Tout a fait d’accord . On reproche aux russes ce qu’a fait l’OTAN depuis sa création. Mais il est vrai que pour nous c’est le camp du bien.
Totalement d’accord avec votre avis.
J’ai sur le cœur les bombes antipersonnelles à fragmentations tirées il y a quelques mois (2 ou 3 mois, je crois) en provenance de France, alors que celles ci sont interdites de fabrication et que les pays en ayant encore avaient promis de les détruire, dans les parcs publics et les jardins d'(enfants dans le Donbass.
« L’Ukraine un pays où la corruption est partout, la France et autres vassaux Occidentaux n’ont rien à faire dans ce bourbier ». Bien sûr que si. Il faut pouvoir comparer ses corruptions d’un pays à l’autre.
La Pologne se prend pour la grenouille qui veut se faire aussi gros que le boeuf sous prétexte qu’elle est le bon petit soldat des USA. C’est sans doute le pays le plus atlantiste d’Europe et elle s’en croit invincible. Elle finira comme dans la fable.

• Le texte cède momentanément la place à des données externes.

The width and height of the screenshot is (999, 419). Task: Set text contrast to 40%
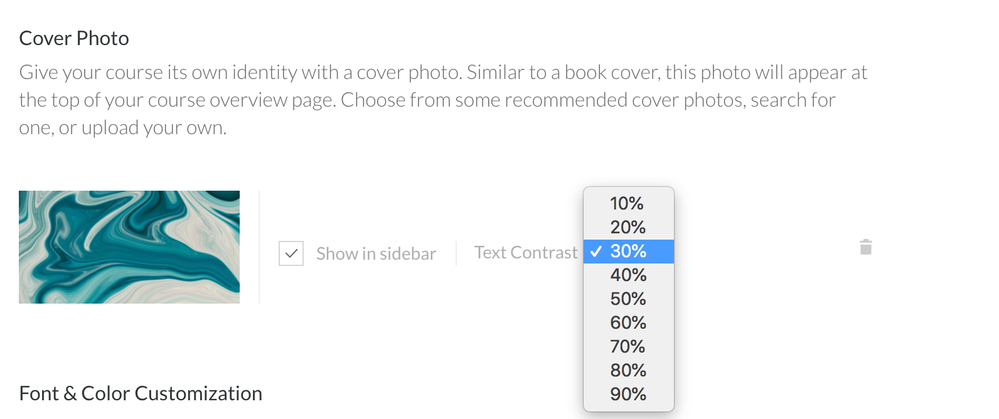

On aime ou on n’aime pas la Pologne, et pas toujours pour des raisons valables. Moi j’ai toujours aimé la Pologne et tout en comprenant son hostilité aux Russes, j’ai dû constater à quel pointelle s’était inféodée à la civilisation de consommation. J’ai connu beaucoup d’acteurs de Solidarnosc, fréquenté des résistants et des sénateurs polonais, et j’ai lu tous les textes officiels de Karol Wojty/la (Jean Paul II). Ce peuple vaut la peine d’être soutenu .Il est digne d’être Européen et il me semble normal de tenir compte de son opinion au sein de l’Europe, comme on devrait aussi faire droit d’une certaine manière à la Russie : rejeter celle-ci dans la sphère Asiatique me parait une profonde erreur.